The story goes that “Nature Boy” is from the logging era, and that at least one or more people died chaining it to the bottom of the lake. You could take the log and spin it, and it would unwind, which is why we thought it was chained.
I don’t know exactly how it worked but it would move. One morning we’d wake up and it was over here, then the next morning it was over there, and you just couldn’t believe it! So everyone called it Nature Boy.
I used to be able to play in the stumps around here… they were so big! There were loggers that used to live here back in those days. It was like a playhouse when I was young. We’re talking about really big trees—2 to 3 feet wide in diameter!
There were just several of these massive White Pine stumps. When the dam was built, the lakes changed significantly. Before the land went out much further. Just how much, I’m not quite sure, but it was significant. In fact, there are probably artifacts of the logging era around the lake, just beneath the surface.
So anyways, Nature Boy was a relic of this logging era, and we would say, ‘you have to be in the bay paddling this side of nature boy.’ It was kind of like a marker. That was considered our bay even though it was out in the channel. And when we had different activities, we’d have canoeing races and sailing races out to nature boy. And it always had character because it moved!
Despite the rumors, Nature Boy most likely had something to do with how the loggers marked the channel. The gulls loved it—in fact, that must have been how it deteriorated over time. Animals that landed on it destroyed it slowly. We knew it was getting smaller over the years. You’d come back the next year and it looked smaller and smaller until one day it wasn’t there. Of course, it could still be there… you know, just beneath the surface. And it was just as much a part of camp as all the islands around here.
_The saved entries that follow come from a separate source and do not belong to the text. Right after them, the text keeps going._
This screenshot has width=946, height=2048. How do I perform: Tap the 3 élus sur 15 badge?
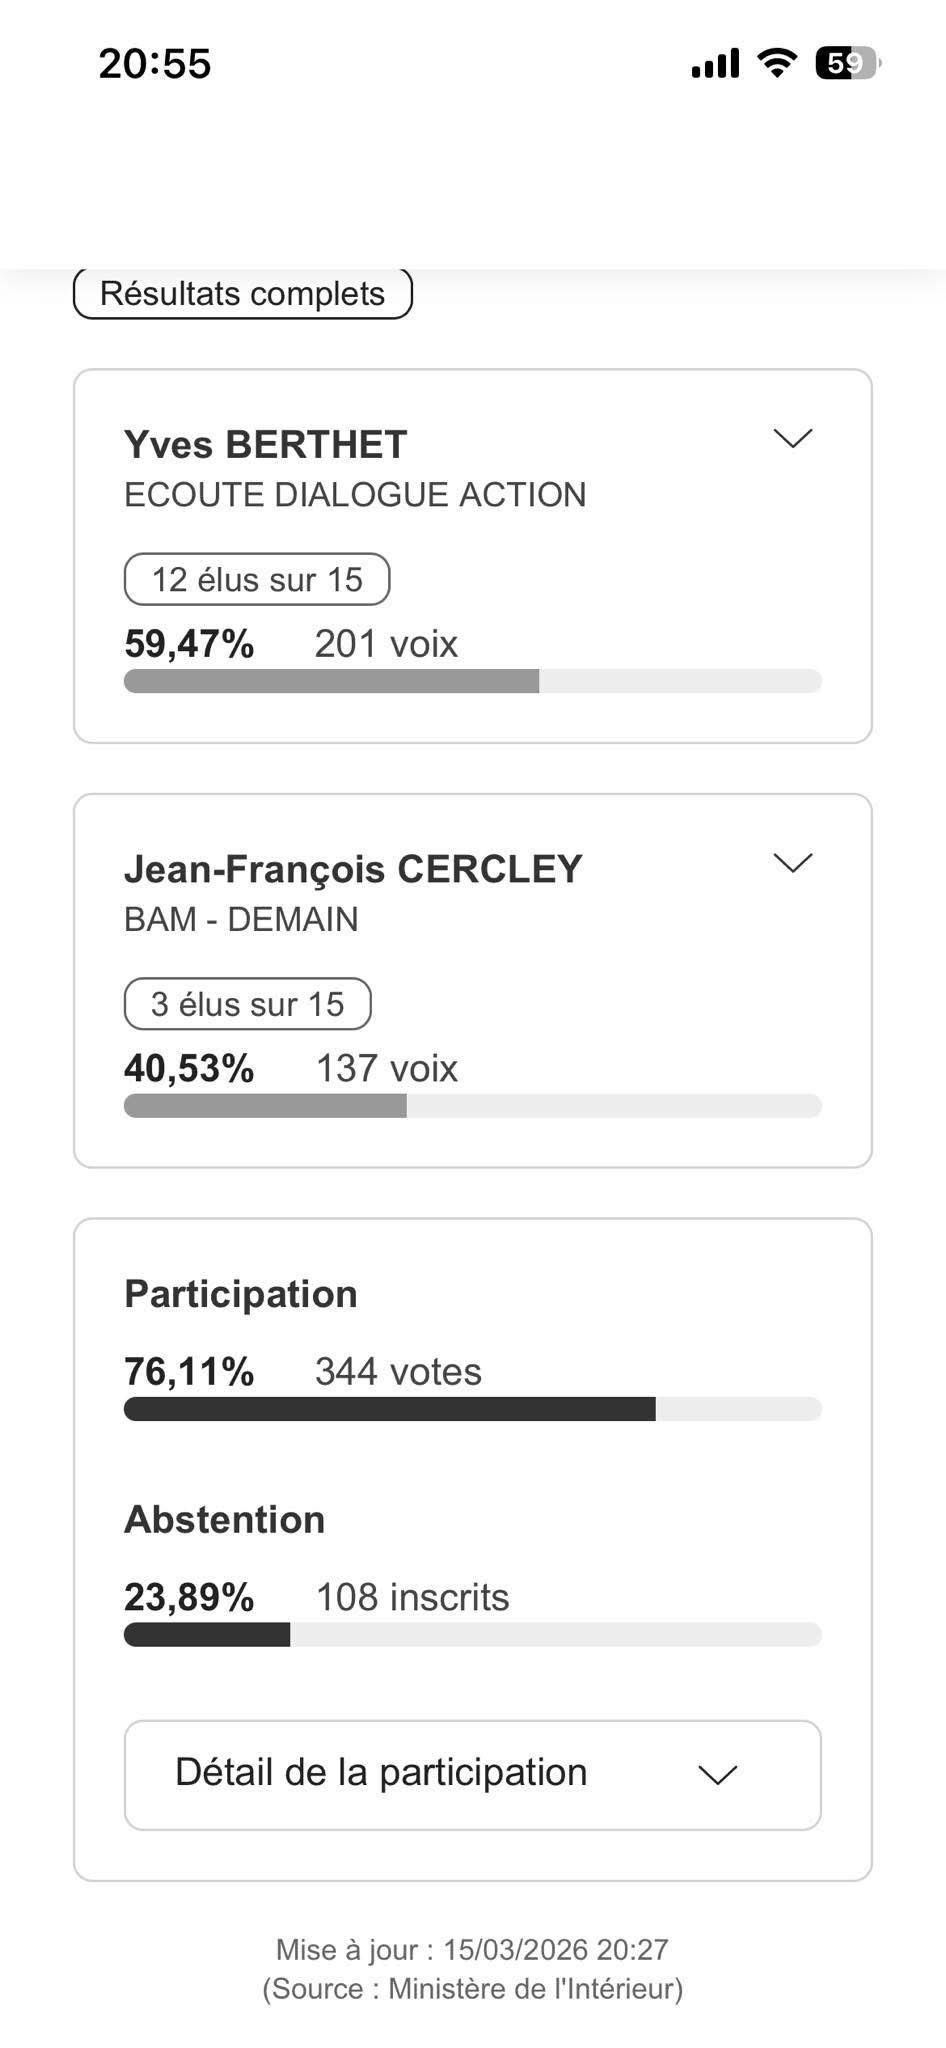(247, 1004)
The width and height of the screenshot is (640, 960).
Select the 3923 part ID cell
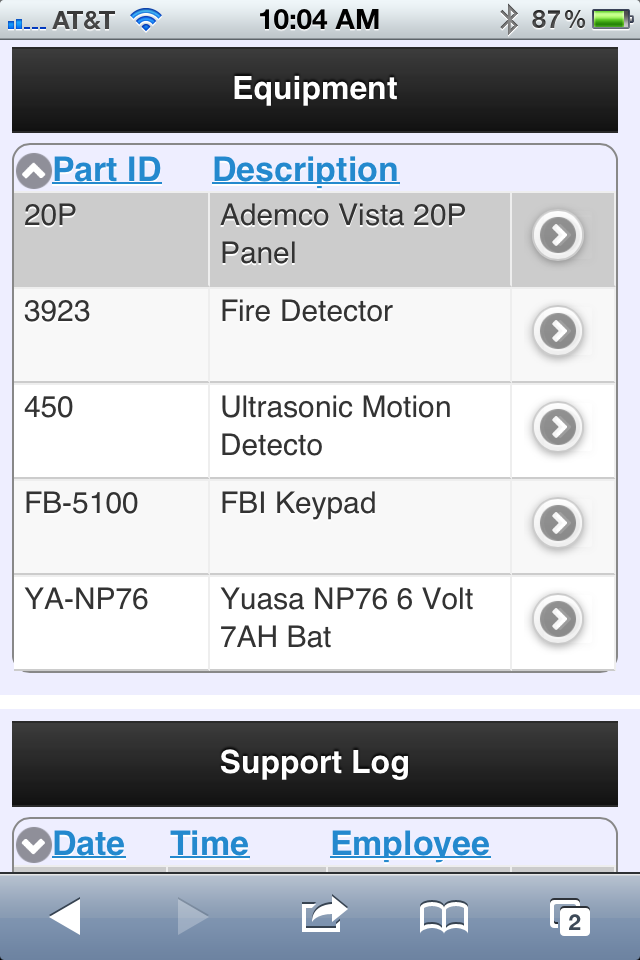(x=111, y=334)
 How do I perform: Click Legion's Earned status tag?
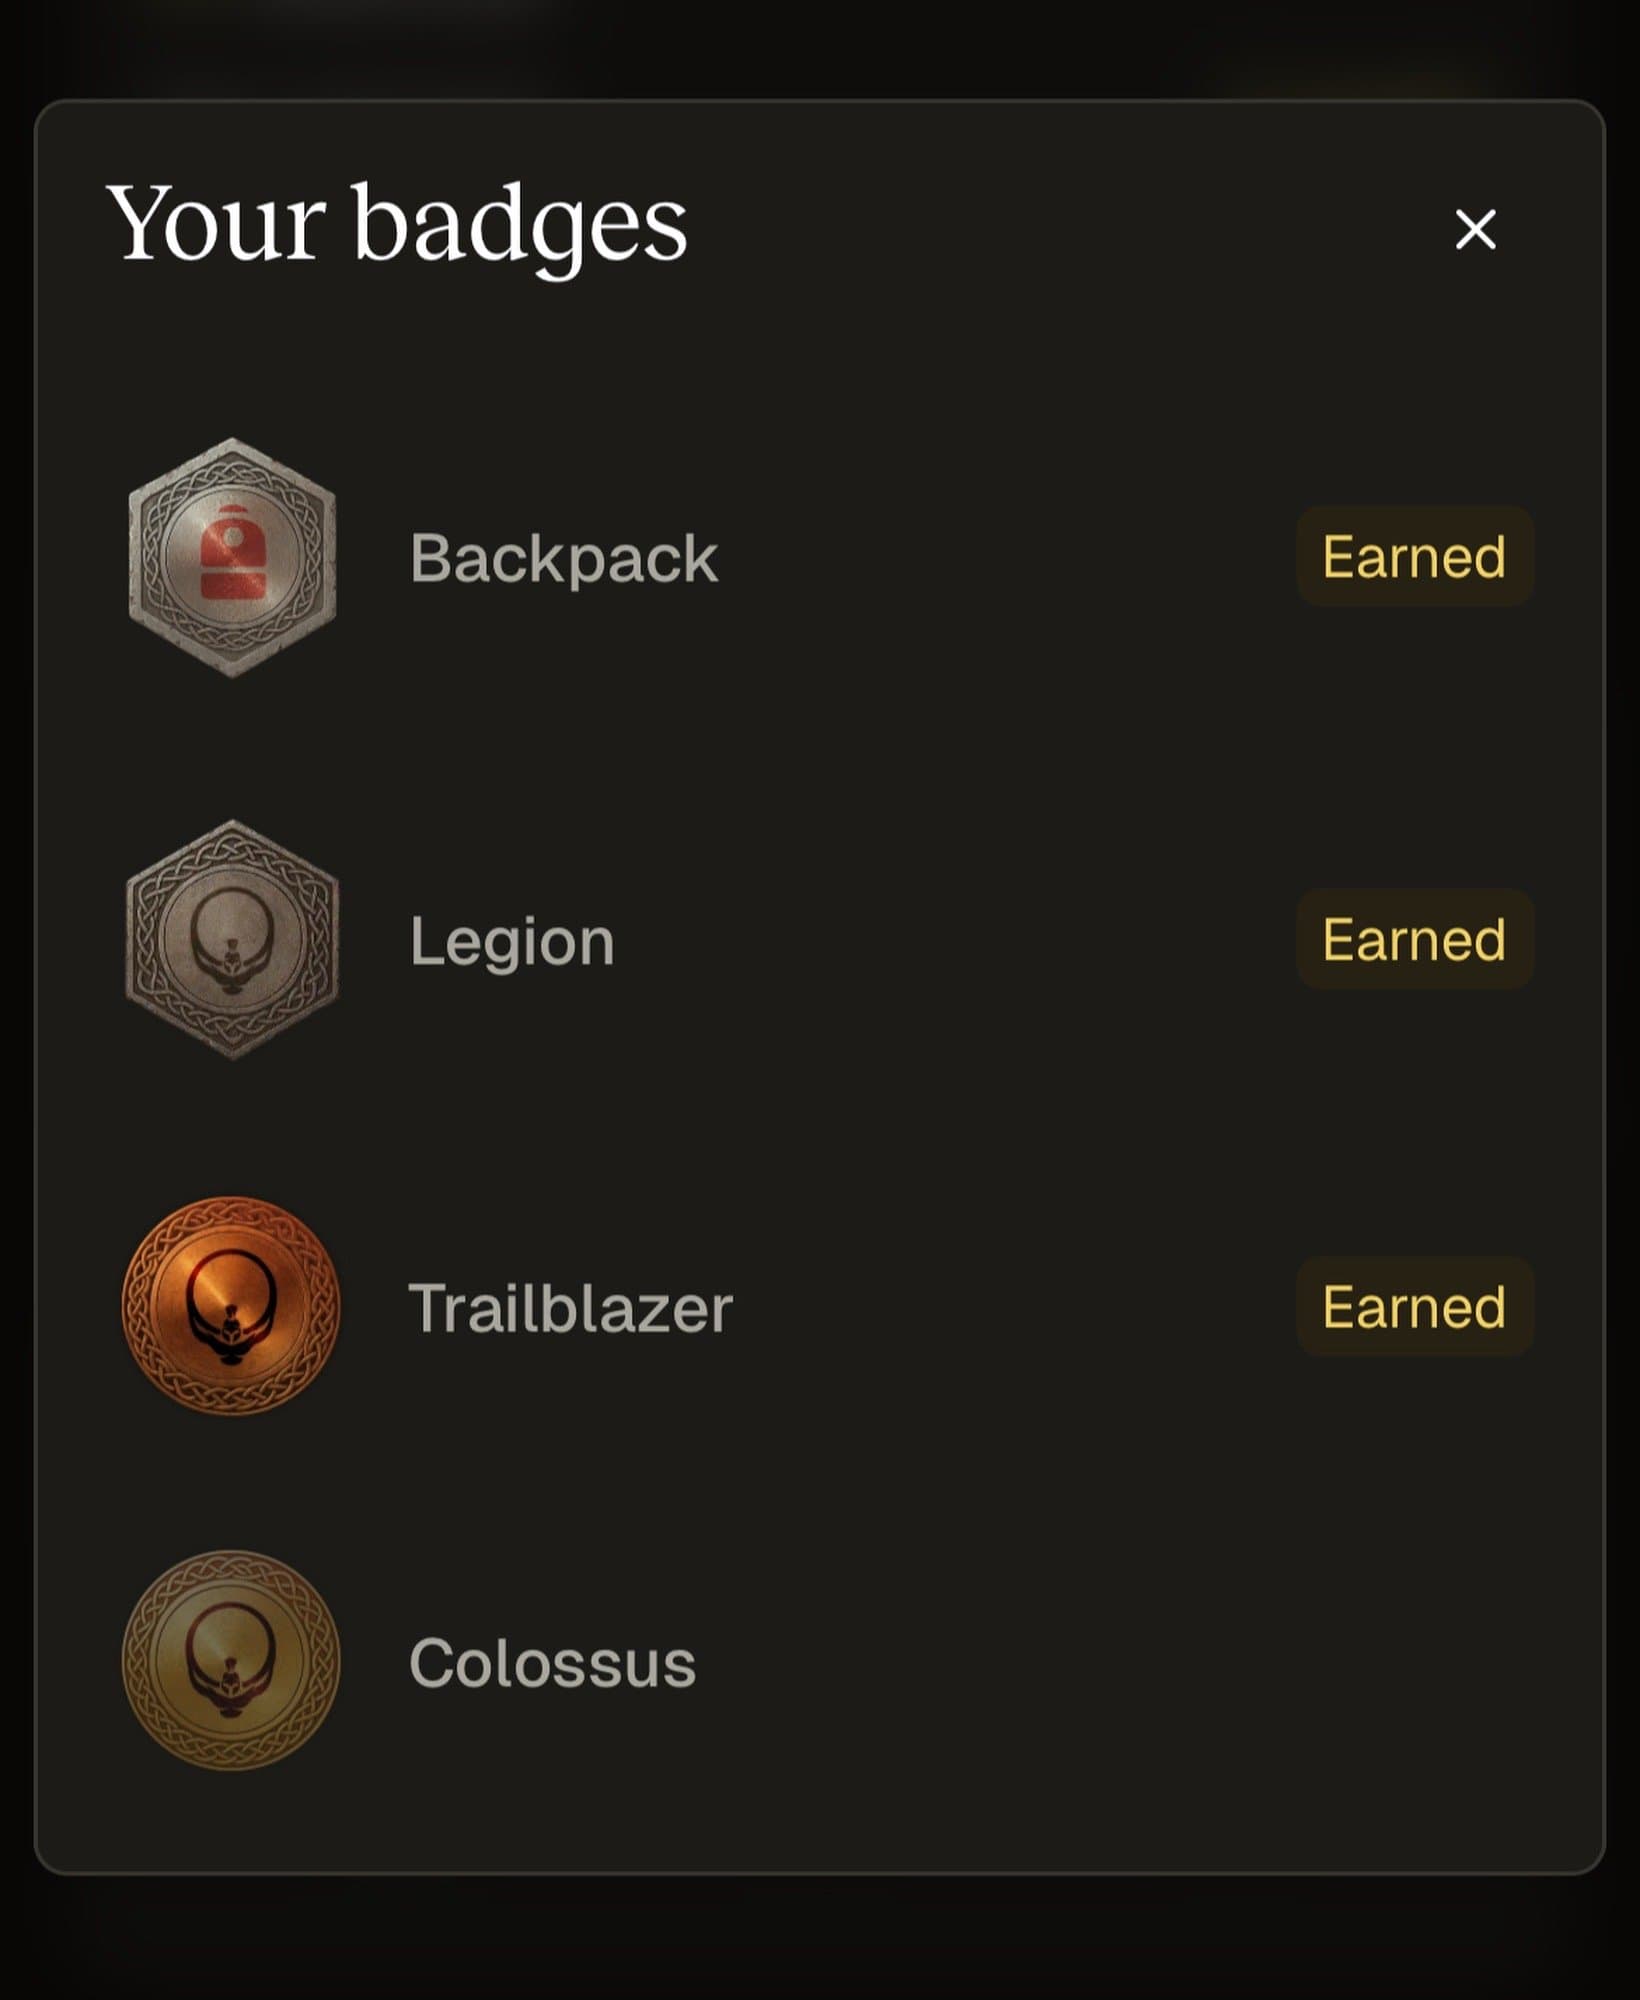coord(1414,939)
We suspected logging chains anchored the white pine log called Nature Boy, probably originally used to anchor logs boomed together to move up the river. Cyril Fortier, who owned and logged the Farm an White Iron Lake area, had a lumber camp on South Farm among other Kawishiwi River locations. Fortier built a bridge across Silver Rapids and built a home at what would become Sunset Lodge, just west from the entrance to camp on the Kawishiwi Trail. There was a saw mill on Garden Lake that was operating through the 1930s.